Tenure is not automatic; it’s earned. Only about 2/3 of all new teachers eventually get tenure. One-third leave teaching before ever coming up for tenure. Among those thousands we lose, there are a lot more people who could have been great teachers had we given them a little more encouragement and support. Instead, the chancellor is focusing on what he concedes is a small number who might mistakenly get tenure. And that’s the tragedy here. Rather than focus on how to keep good teachers, the school system is scaring them away! 

If the DOE pursues this, we will be back to teacher shortages. What great new applicants will come to New York City when they know their futures are in jeopardy? That would be pretty ironic, after we’ve worked so hard to improve teacher quality.  

And the test scores angle. The worst part of that idea is not that it’s unfair to teachers but how it would hurt kids. What teacher would want to teach the most challenging students in New York City if their future is dependent on the students’ standardized test scores? How will tough schools recruit new teachers or probationary teachers? That’s like telling oncologists they will be judged by their patient survival rates, or lawyers they will be judged by the number of trials they win. How many would take on the sickest patients, or the most complicated cases? This proposal simply discourages risk and innovation.

And to expect a new teacher, in her first two years (because the third-year results would not be available yet), to produce those measurable effects is simply not understanding the nature of teaching. Everyone knows the first year or two are learning years, and, according to research, most teachers don’t hit their stride until the 5th year.

And how can you hold them responsible for test scores when you have no idea whether they were given the conditions and resources necessary to do the job? Remember, they don’t choose the classes they teach or even what and how they are allowed to teach.

And what do you say to parents who will now be afraid to that new teachers will feel forced to narrow the curriculum even more to only math and English, because their tenure will be dependent on student test scores.? Not to mention the fact that teacher evaluation is a mandatory subject of bargaining, and the chancellor has not even raised this topic with us, even though we just completed a contract agreement two months ago.

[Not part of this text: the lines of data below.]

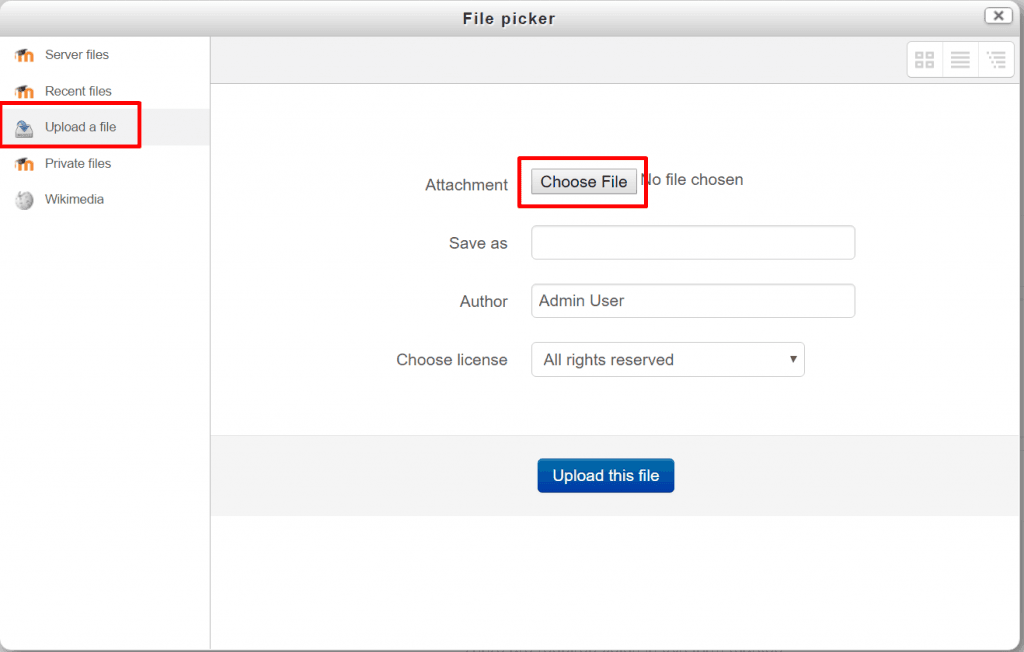The height and width of the screenshot is (652, 1024).
Task: Click the Author field containing Admin User
Action: (x=693, y=300)
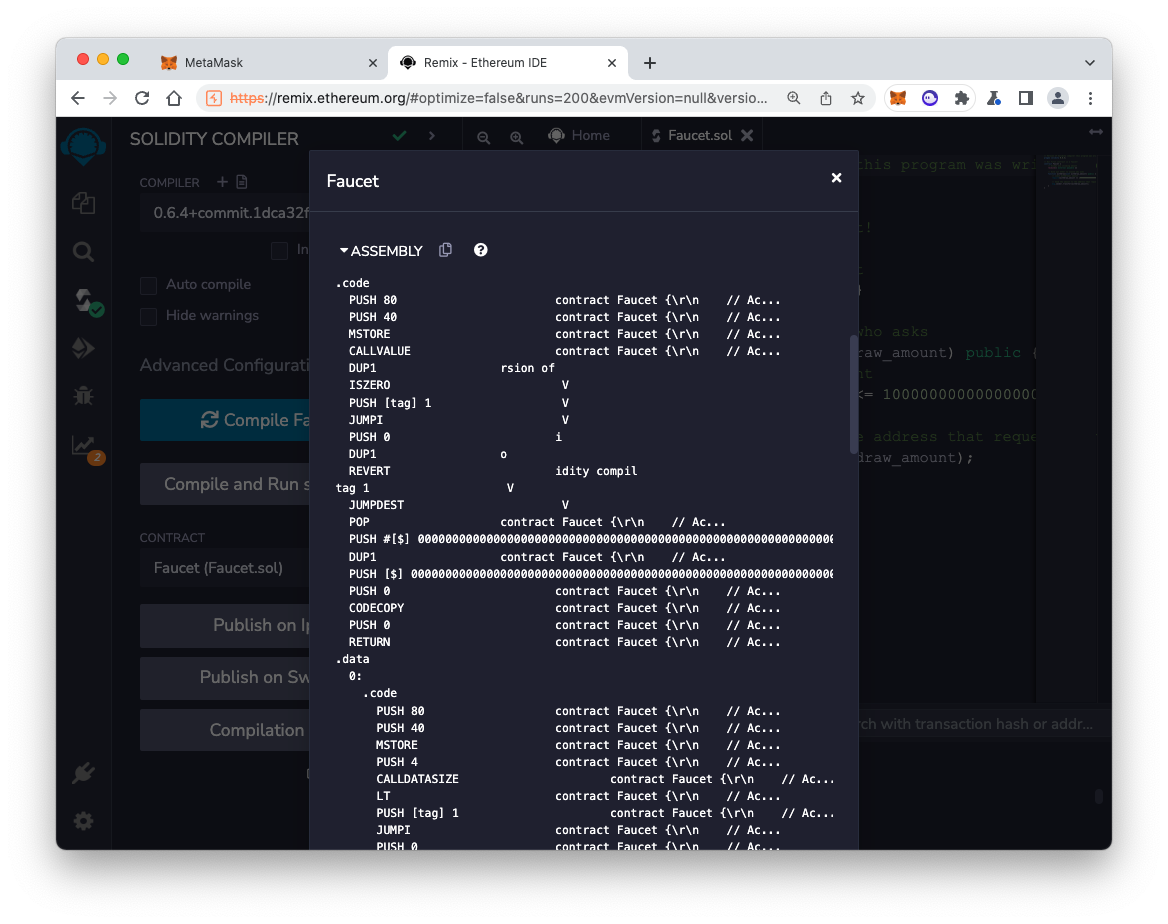Open the Remix settings gear icon

(x=84, y=821)
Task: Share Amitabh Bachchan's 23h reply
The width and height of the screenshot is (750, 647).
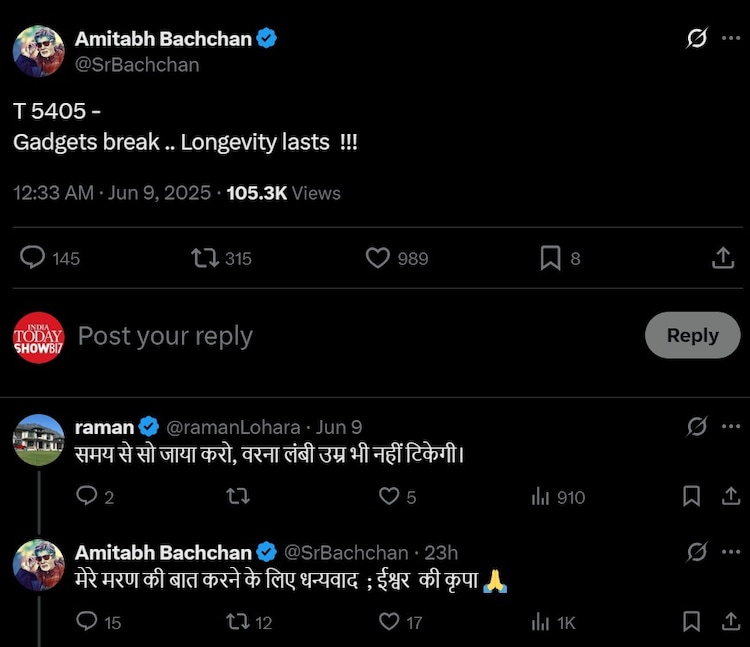Action: tap(731, 622)
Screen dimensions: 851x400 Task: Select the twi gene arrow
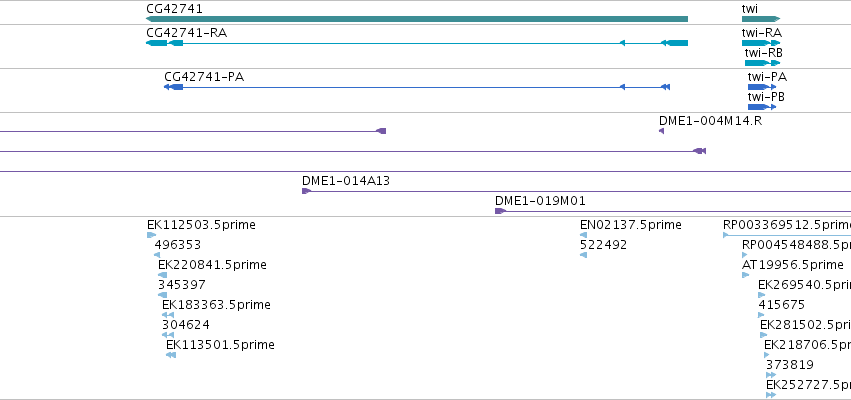(761, 19)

Once again, the chancellor is projecting a really negative portrayal about teachers. If I sound angry — I am — because after the mayor and I tried to get back to the business of teaching and learning by avoiding another protracted labor dispute, and, after the mayor boasted that we have the best qualified teaching force, I deeply resent it.

 All in all, we have some serious doubts about this reorganization. We are concerned about losing a year of instruction, while the top brass settles into the new hierarchy and schools get used to new service providers. We are concerned that another reorganization is simply an abdication of responsibility — and done because no one was happy about the flatness of test scores this year, especially in the middle and high schools.

Most of all, we think it is simply wrong to set schools adrift, privatize many essential services, destabilize successful schools, limit parent voice even more, and strike fear in the hearts of new educators. Its wrong for the DOE to divest itself of the obligation to provide the resources and conditions and supports that enable all schools to succeed. And it’s wrong to let the DOE off the hook for its failure to address class size, special needs children, and improving teacher retention. We urge you to encourage the DOE to focus on the things that matter, to use the CFE funds wisely: to reduce class sizes in all grades, to improve safety and discipline, to expand pre-K, to restore the arts, to offer more career and technical opportunities and to listen to the voices of educators and parents.